**** Selection ****

This repository includes the final project information for the Machine Learning Laboratory - MSDS 699 course. Our dataset is game play history for the PBS Kids Measure Up! app provided by Kaggle 2019 Data Science Bowl. Using the PBS Kids Measure Up app game play data, we created a pipeline to predict how many attempts it would take an individual to complete their next Assessment.
In this dataset, we are provided with game analytics for the PBS KIDS Measure Up! app. In this app, children navigate a map and complete various levels, which may be activities, video clips, games, or assessments. Each assessment is designed to test a child's comprehension of a certain set of measurement-related skills. There are five assessments: Bird Measurer, Cart Balancer, Cauldron Filler, Chest Sorter, and Mushroom Sorter.
The objective of this project is to predict a users next Assessment outcome using their previous game history. The categorical labels we have in our dataset are defined into 4 groups (labeled as accuracy_group in the data):
3: the assessment was solved on the first attempt
2: the assessment was solved on the second attempt
1: the assessment was solved after 3 or more attempts
0: the assessment was never solved
There are roughly 11 million rows in the training data, with 17,000 unique installation_ids, which can be assumed to map to a single user.
Contains the submission notebook with the data processing and modeling pipeline that will result in writing predictions to a .csv file for the Kaggle 2019 Data Science Bowl Competition.
To get started with the notebook create the conda environment with the include environment.yml
file. This will make sure that you have all of the neccessary packages installed. To do this run the following command while in this directory:
conda env create -f environment.yml

**** Given information ****

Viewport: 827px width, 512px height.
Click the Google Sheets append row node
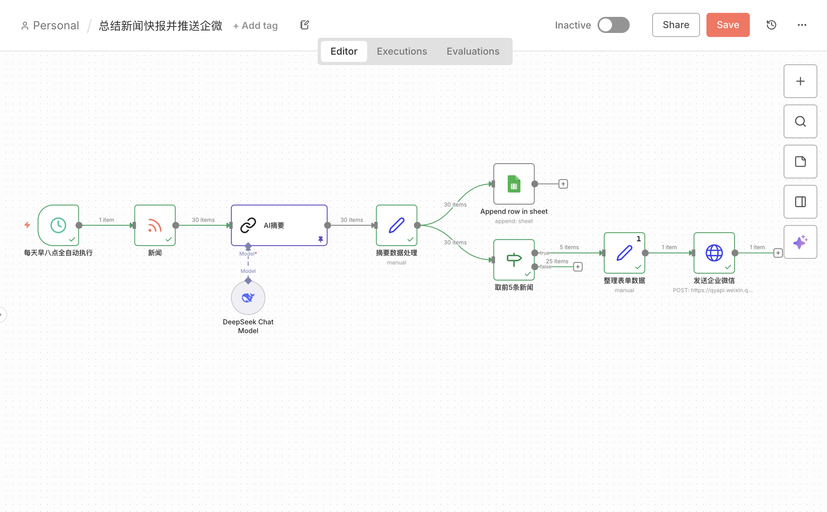tap(514, 184)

****

Your tasks:
**a.** Answer these questions from the PBS Kids project description above, one answer per line, marked the same way:
(i) What are the five assessments in the app?
(ii) What does an accuracy_group value of 1 mean?
(iii) Roughly how many unique installation_ids are in the training data?
**b.** Please translate this sentence from the PBS Kids project description into Spanish: "Each assessment is designed to test a child's comprehension of a certain set of measurement-related skills."
**c.** Reproduce the PBS Kids project description character for character, starting at the words "The objective of" and stopping after "a single user.".

Results for the exercise:
**a.**
(i) Bird Measurer, Cart Balancer, Cauldron Filler, Chest Sorter, and Mushroom Sorter
(ii) The assessment was solved after 3 or more attempts.
(iii) 17,000

**b.** Cada evaluación está diseñada para poner a prueba la comprensión que tiene un niño de un conjunto determinado de habilidades relacionadas con la medición.

**c.**
The objective of this project is to predict a users next Assessment outcome using their previous game history. The categorical labels we have in our dataset are defined into 4 groups (labeled as accuracy_group in the data):
3: the assessment was solved on the first attempt
2: the assessment was solved on the second attempt
1: the assessment was solved after 3 or more attempts
0: the assessment was never solved
There are roughly 11 million rows in the training data, with 17,000 unique installation_ids, which can be assumed to map to a single user.